= Recorded data =
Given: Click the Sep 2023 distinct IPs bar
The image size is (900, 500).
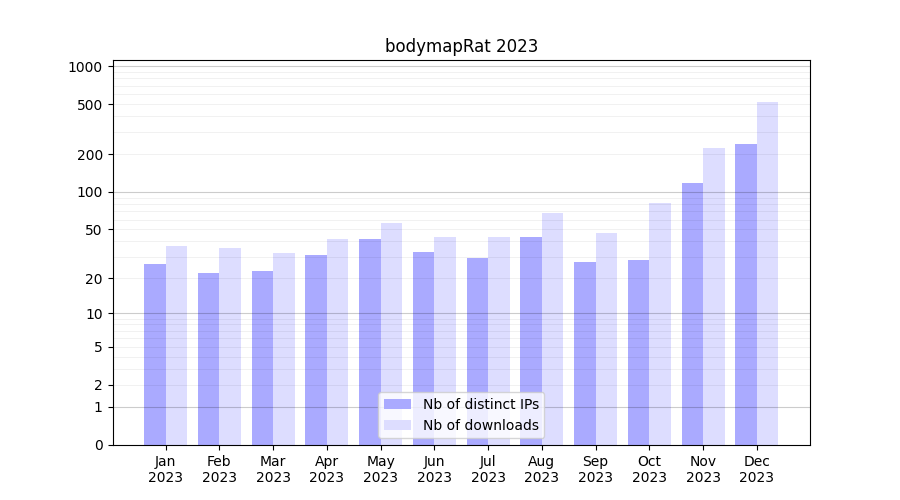Looking at the screenshot, I should click(x=585, y=353).

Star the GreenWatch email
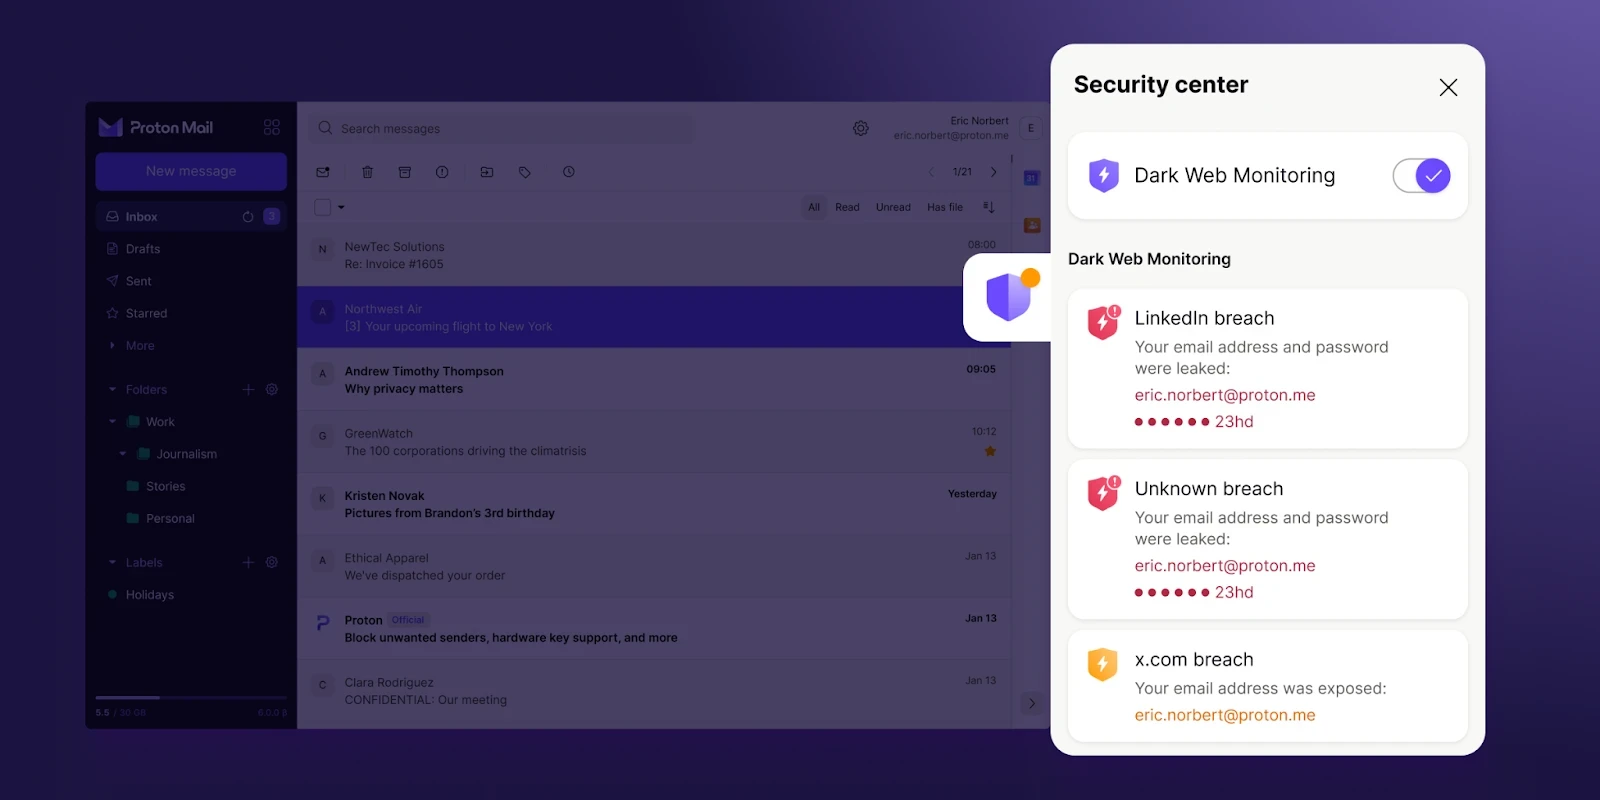(x=990, y=451)
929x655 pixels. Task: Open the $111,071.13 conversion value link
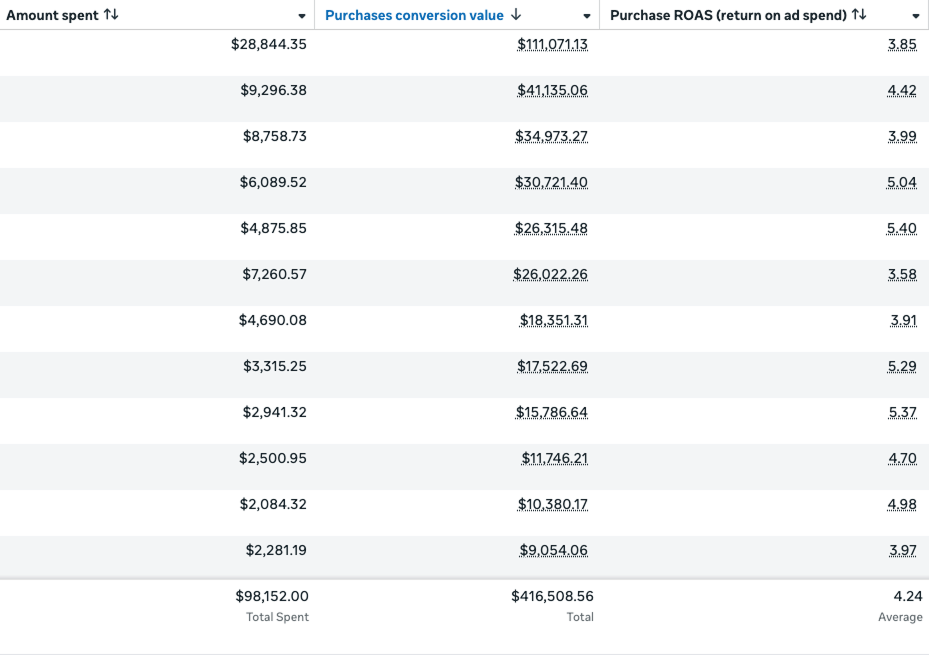tap(552, 45)
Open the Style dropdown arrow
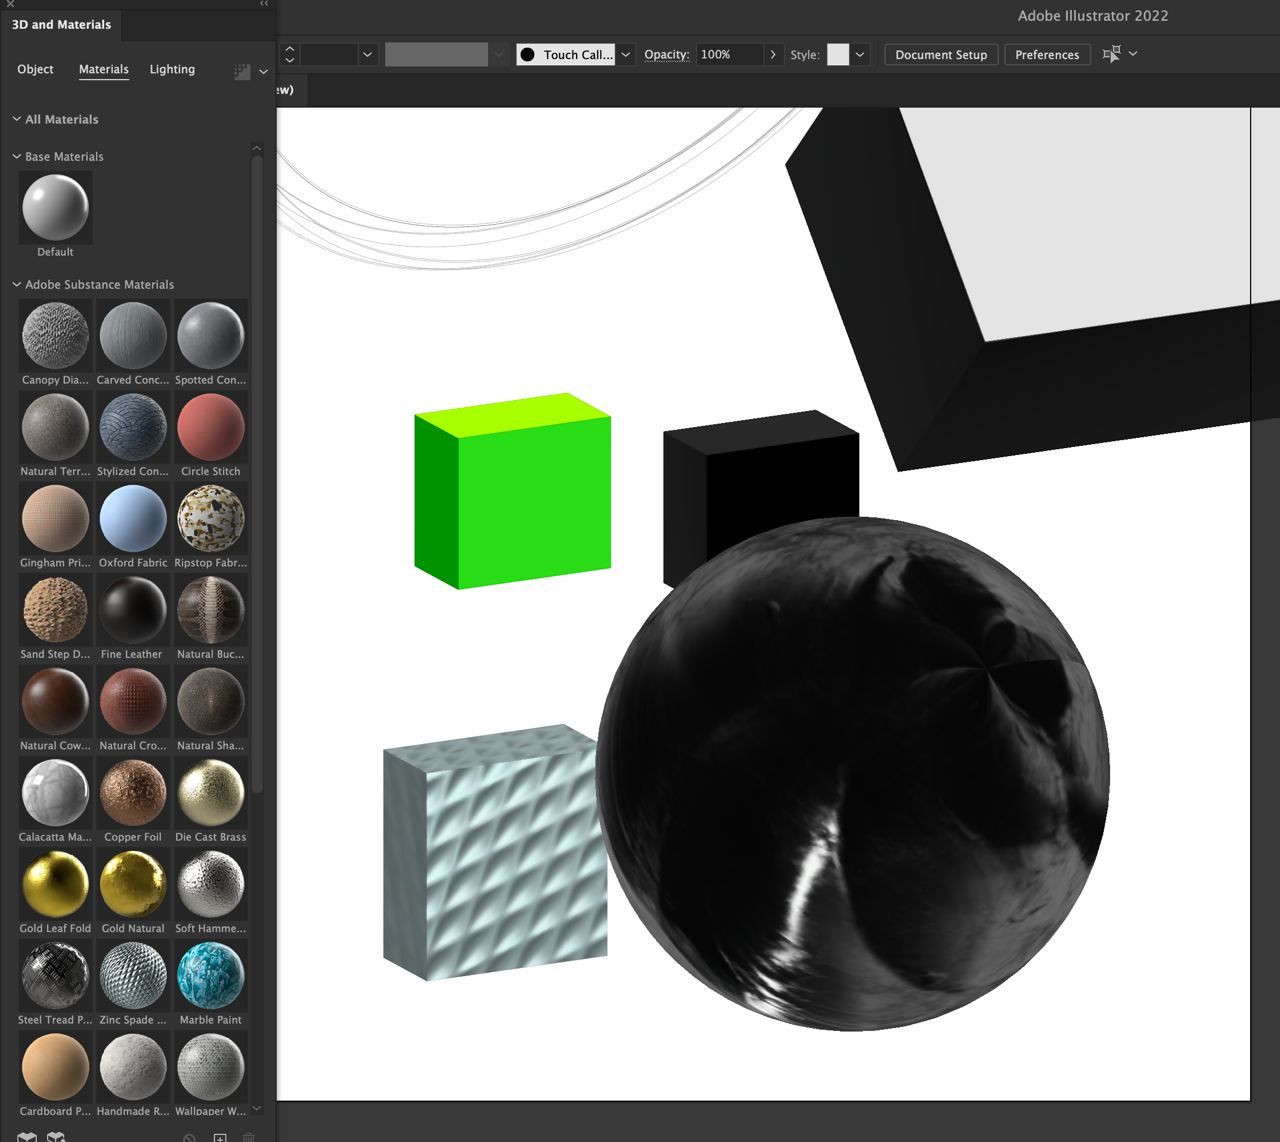 [x=860, y=55]
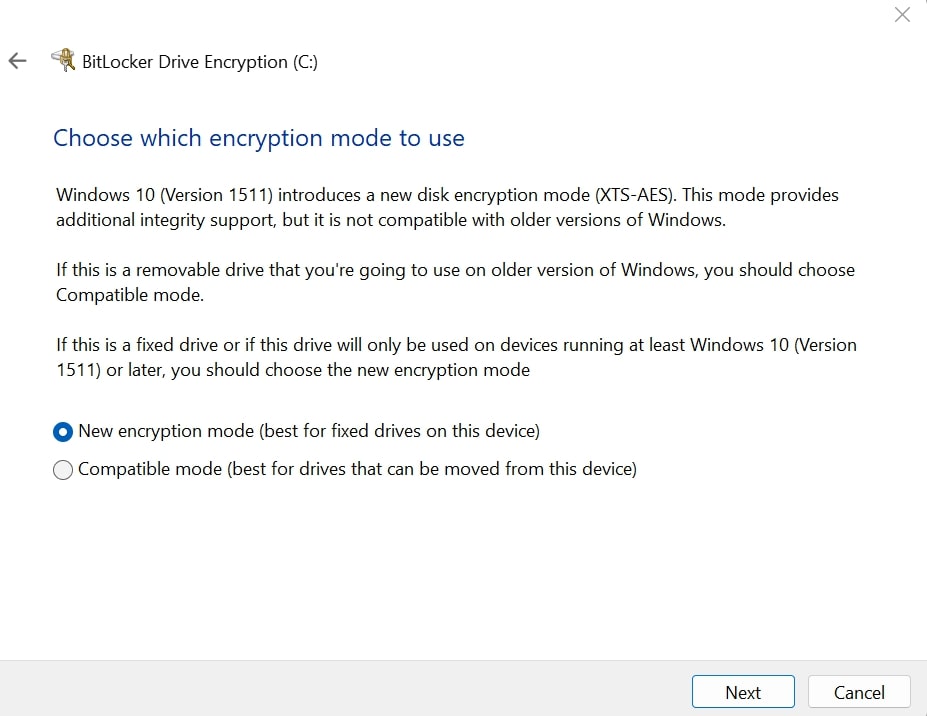Click the paragraph introducing the XTS-AES encryption mode
Screen dimensions: 927x716
click(447, 206)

= Exercise =
Pictures are not part of the copy; reproduce everything else in the records exactly.

= Worked solution =
Given: Click the Sep 2023 distinct IPs bar
The image size is (900, 500).
Looking at the screenshot, I should click(x=585, y=353).

Star the GreenWatch email
(x=990, y=451)
929x655 pixels. Task: Open the $111,071.13 conversion value link
tap(552, 45)
Open the Style dropdown arrow
 [x=860, y=55]
Click the paragraph introducing the XTS-AES encryption mode
Screen dimensions: 927x716
click(447, 206)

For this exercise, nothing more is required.